Exercise requirements:
Could you report every line of the listing below that holds the word "size"?

Records for this exercise:

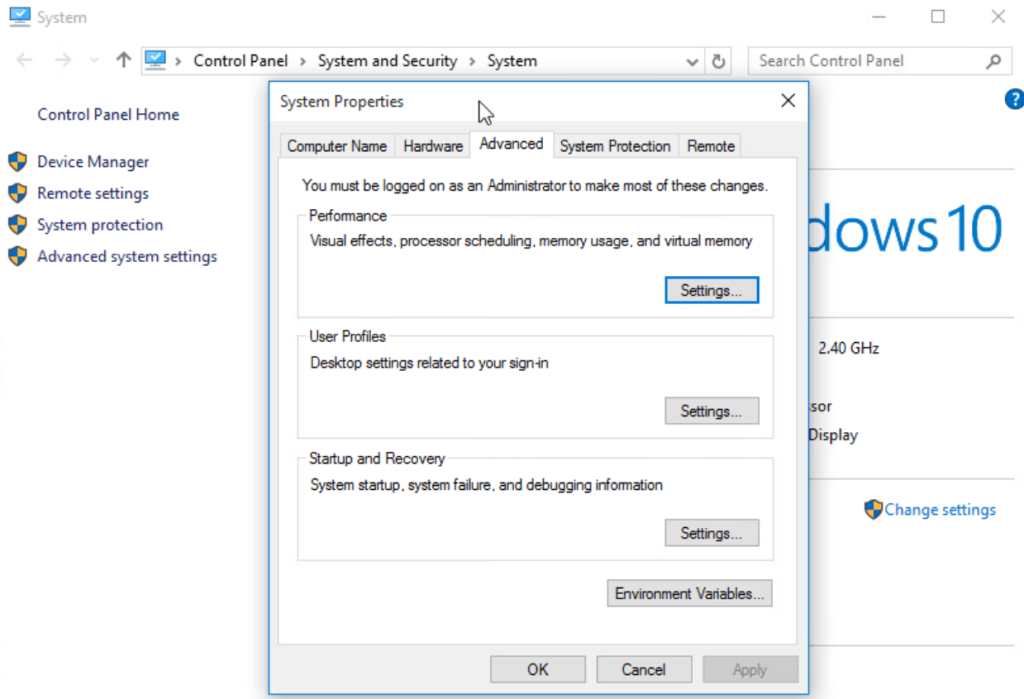Click the search magnifier icon

(x=993, y=61)
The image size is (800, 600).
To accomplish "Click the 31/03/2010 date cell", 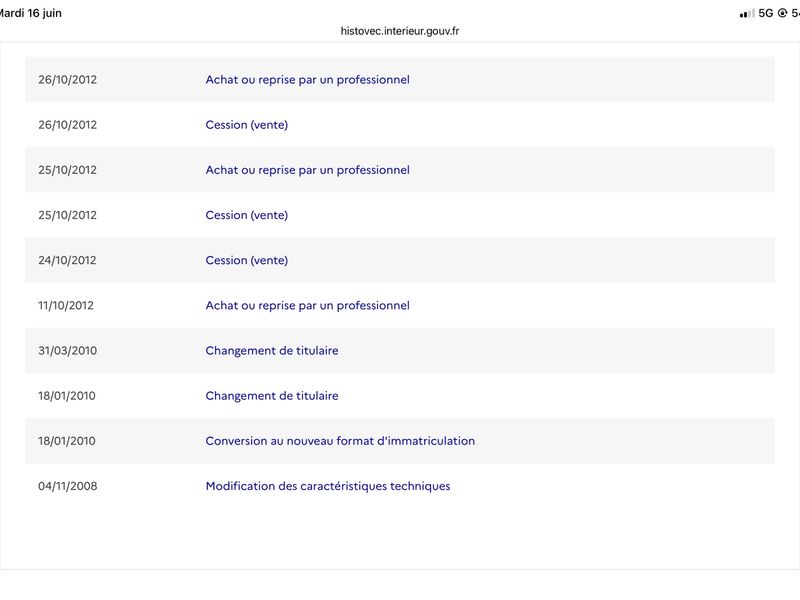I will pos(67,351).
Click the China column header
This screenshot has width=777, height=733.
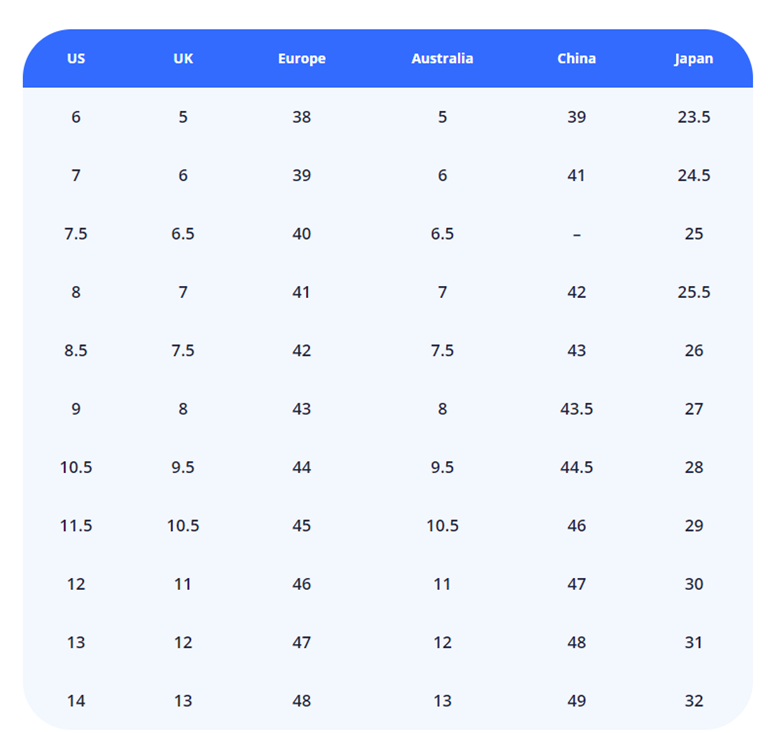576,58
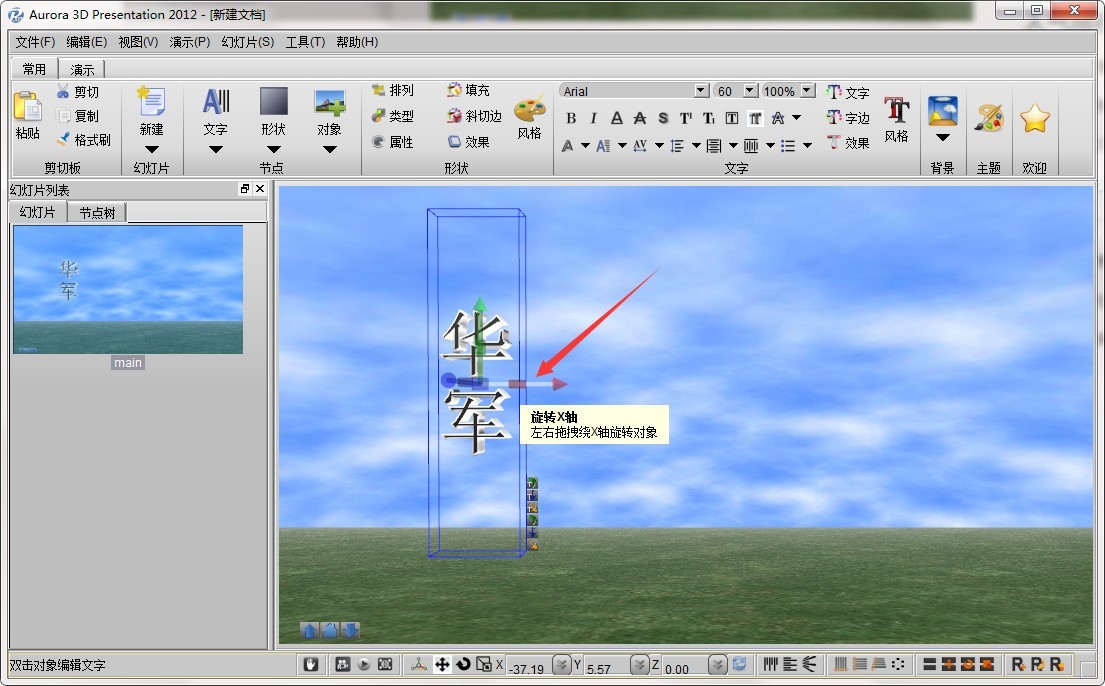
Task: Toggle italic formatting in text toolbar
Action: [591, 117]
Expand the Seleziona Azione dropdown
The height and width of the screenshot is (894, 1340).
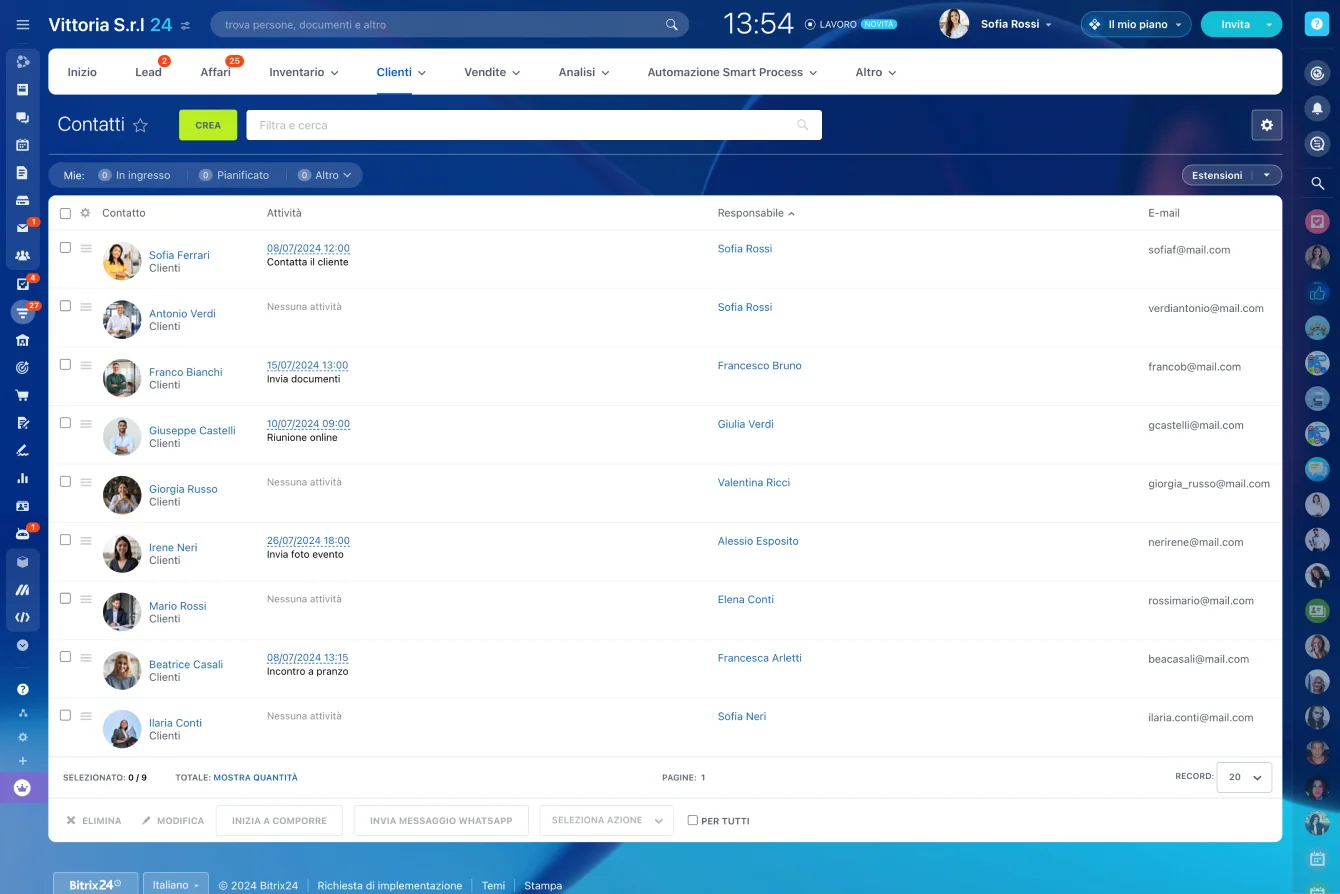pos(606,820)
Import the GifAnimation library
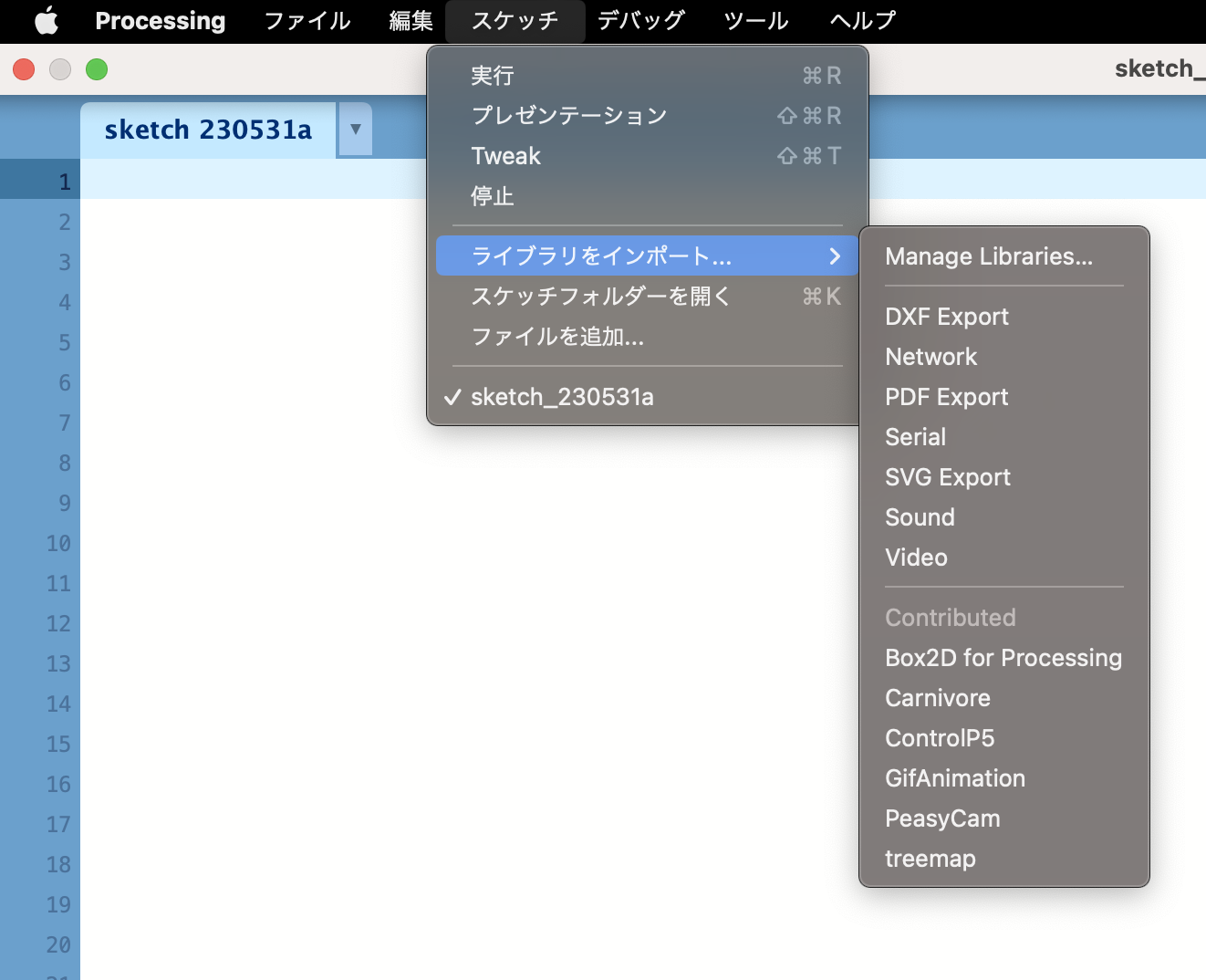This screenshot has width=1206, height=980. point(955,777)
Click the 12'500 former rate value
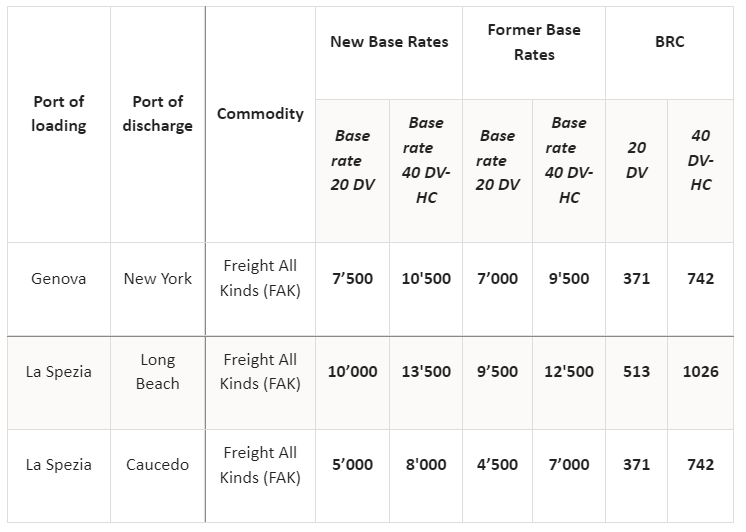 click(569, 371)
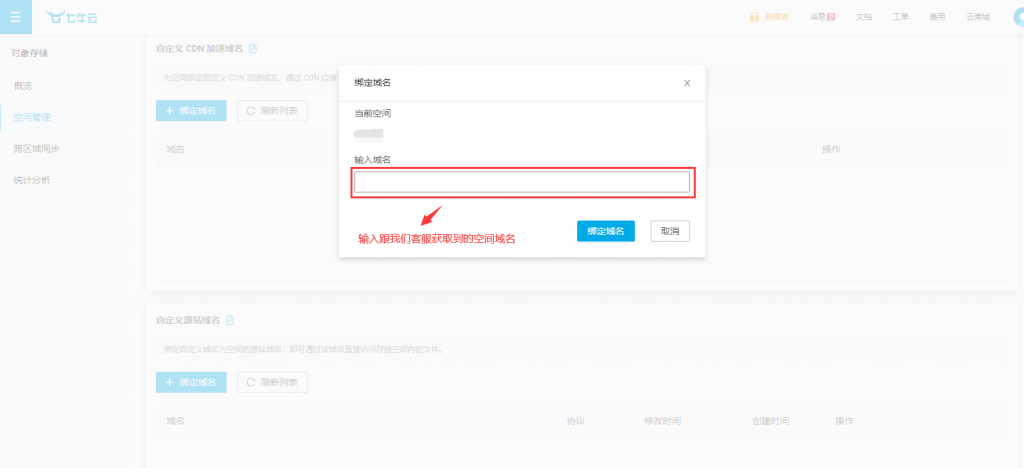Click the gift icon for 新特惠
Image resolution: width=1024 pixels, height=468 pixels.
754,17
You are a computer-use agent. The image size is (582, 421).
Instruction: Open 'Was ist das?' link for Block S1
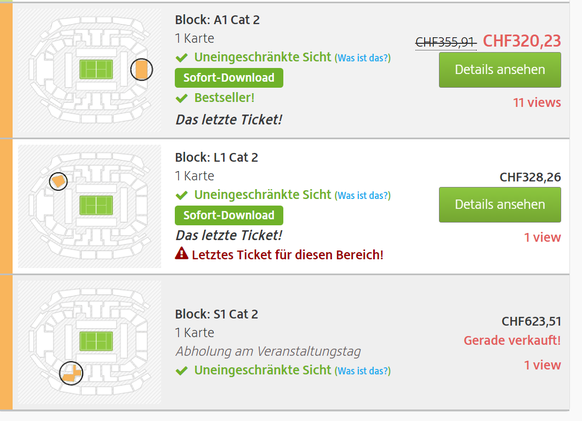coord(363,371)
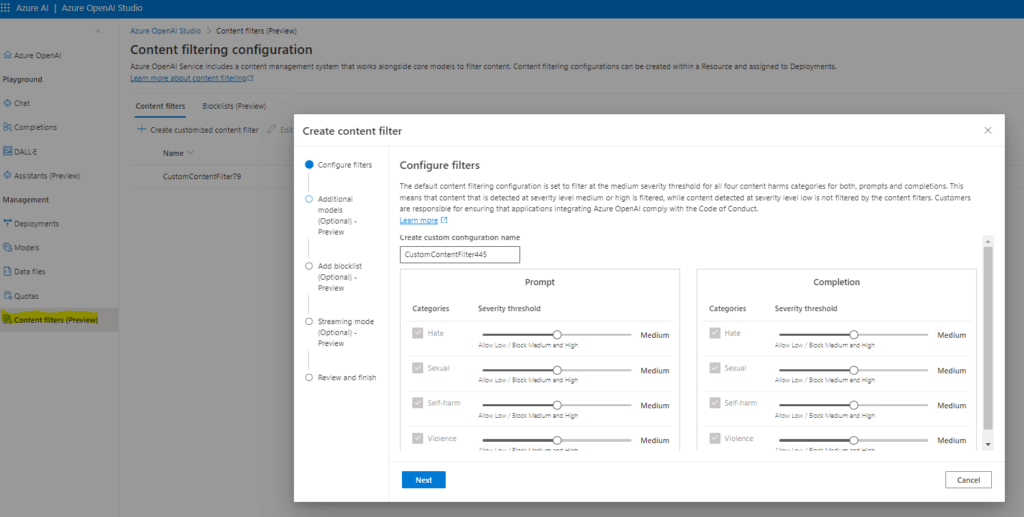Toggle the Prompt Hate category checkbox

click(418, 334)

Exercise result:
The image size is (800, 600).
You are a computer-use agent. The image size is (582, 421).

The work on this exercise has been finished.